Appio-Latino is the 9th quartiere of Rome (Italy), identified by the initials Q. IX. The name derives from the ancient roads Via Appia and Via Latina. It belongs to the Municipio VII and Municipio VIII.

== History ==
The origins of the territory can be dated back to the early Roman age. The ancient Via Latina, that gives the name to the quarter, has been an important road axis linking Rome to Old Latium and to Campania and was already used by the Etruscans. The Via Appia, which was called longarum Regina viarum (i.e. "queen of the long roads") by Caecilius Statius, was built centuries after, in 312 BC. The territory of the quarter is crossed by five imposing aqueducts built between 144 BC and 212 AD: Aqua Marcia, Aqua Tepula and Aqua Iulia, gathered together within the same structure, Aqua Claudia and Anio Novus, as well as the Aqua Antoniniana, an offshoot of the Aqua Marcia.
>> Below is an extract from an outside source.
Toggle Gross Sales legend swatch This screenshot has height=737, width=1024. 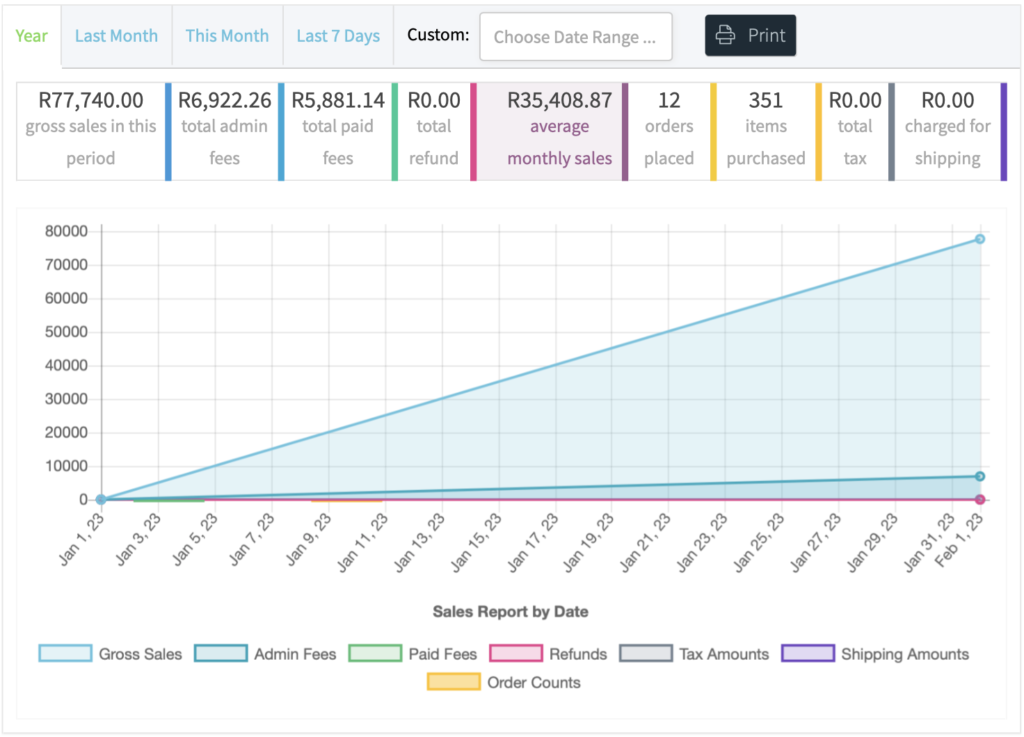pyautogui.click(x=65, y=653)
The Roman heritage in the area is proved by a system of sumptuous patrician villas, a network of irrigation ditches, factories and defensive buildings, such as the Aurelian Walls. After the Gothic War the territory was gradually abandoned.

== Geography ==
The territory of Appio-Latino includes the urban zones 9D Appio and 9E Latino, as well as part of the urban zone 11X Appia Antica Nord.

===Boundaries===
The quarter borders northward with rione Monti (R. I), whose boundary is outlined by the stretch of the Aurelian Walls between Porta Metronia and Porta San Giovanni.

To the east, Appio-Latino borders with Quartiere Tuscolano (Q. VIII), from which it is separated by the stretch of Via Appia Nuova between Porta San Giovanni and Via dell'Almone.
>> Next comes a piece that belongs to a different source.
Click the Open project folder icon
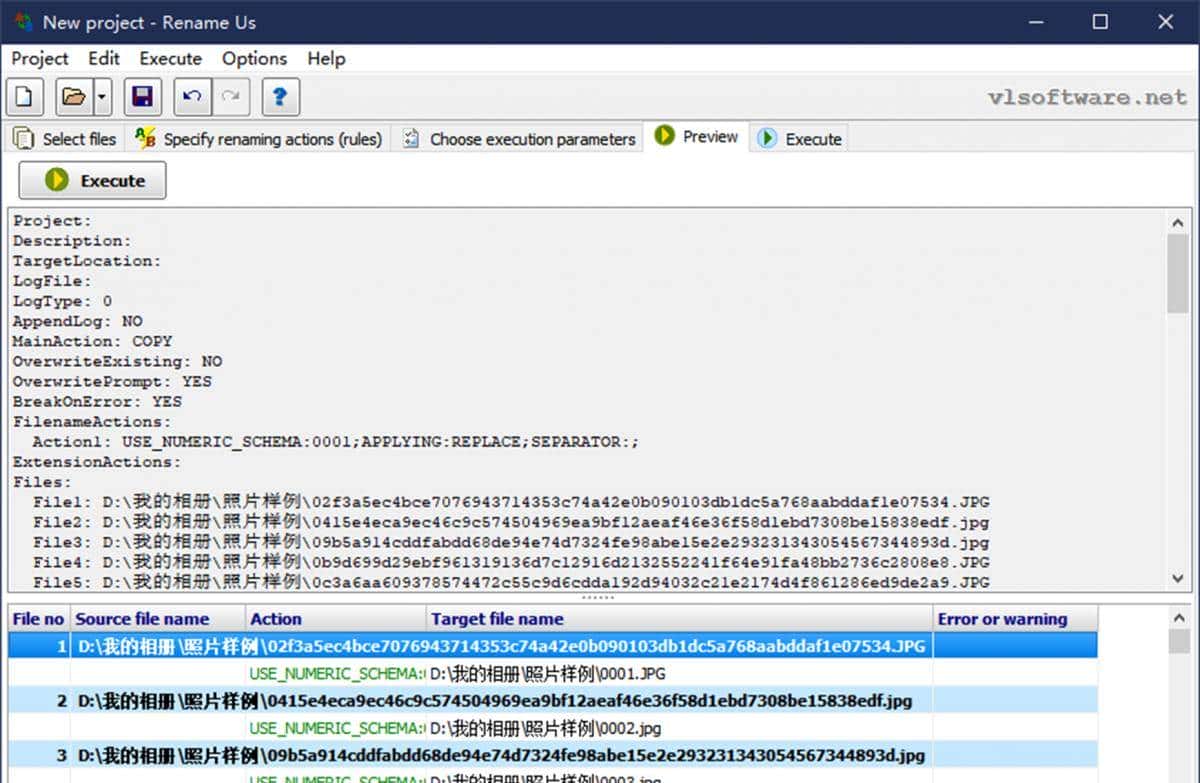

Southward, the quarter borders with Quartiere Appio-Pignatelli (Q. XXVI), whose border is marked by Via dell'Almone and by Via Cecilia Metella.
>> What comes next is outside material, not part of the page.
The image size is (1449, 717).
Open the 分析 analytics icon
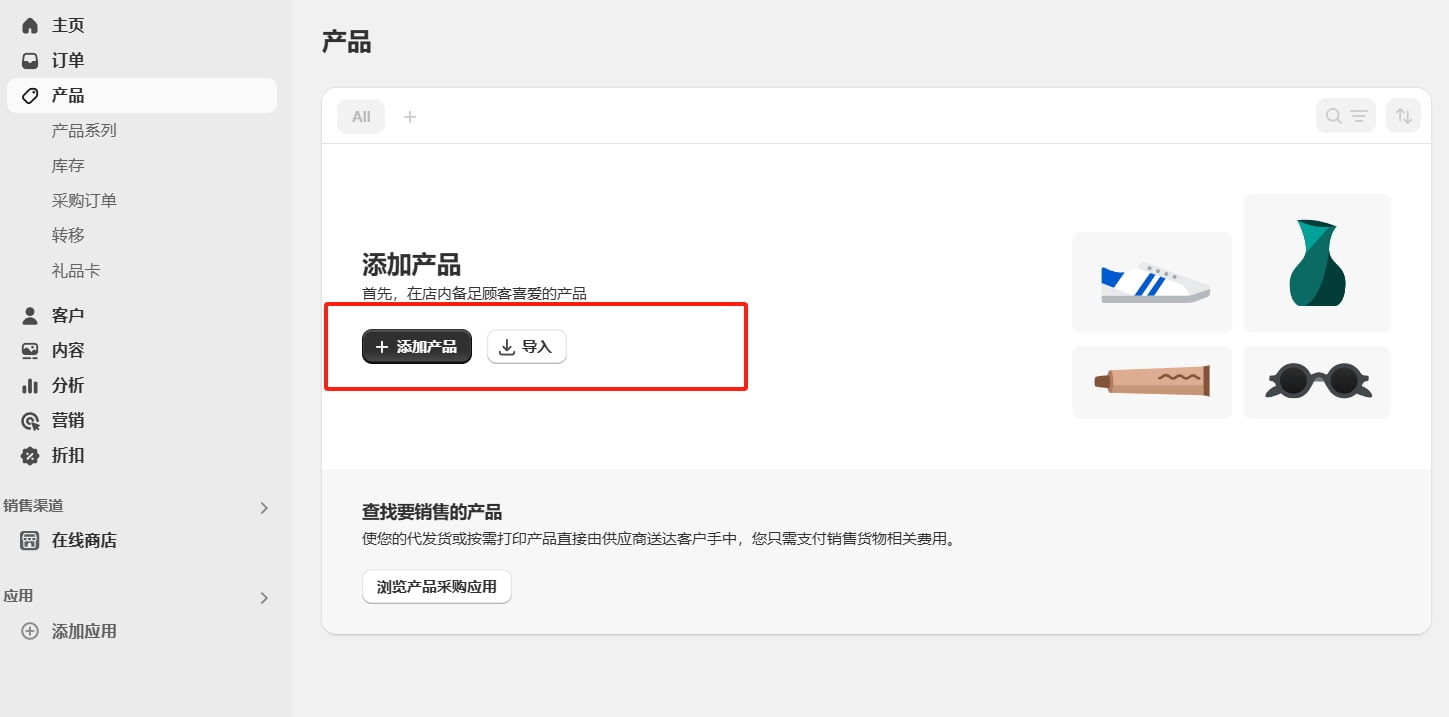click(x=29, y=384)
Westward, it borders with Quartiere Ardeatino (Q. XX), from which it is separated by the stretch of Via Appia Antica between Via Cecilia Metella and the Aurelian Walls; and with Rione Celio, whose boundary is outlined by the Aurelian Walls, between Porta San Sebastiano and Porta Metronia.

===Historical subdivisions===
==== L'Alberone ====
The quarter includes the area traditionally known as L'Alberone, which is located on the right side of Via Appia Nuova, among the railway, the park of Villa Lazzaroni and Via Latina. It was built between the first years of the 20th century and the 1940s, becoming one of the first working class neighborhood in Rome.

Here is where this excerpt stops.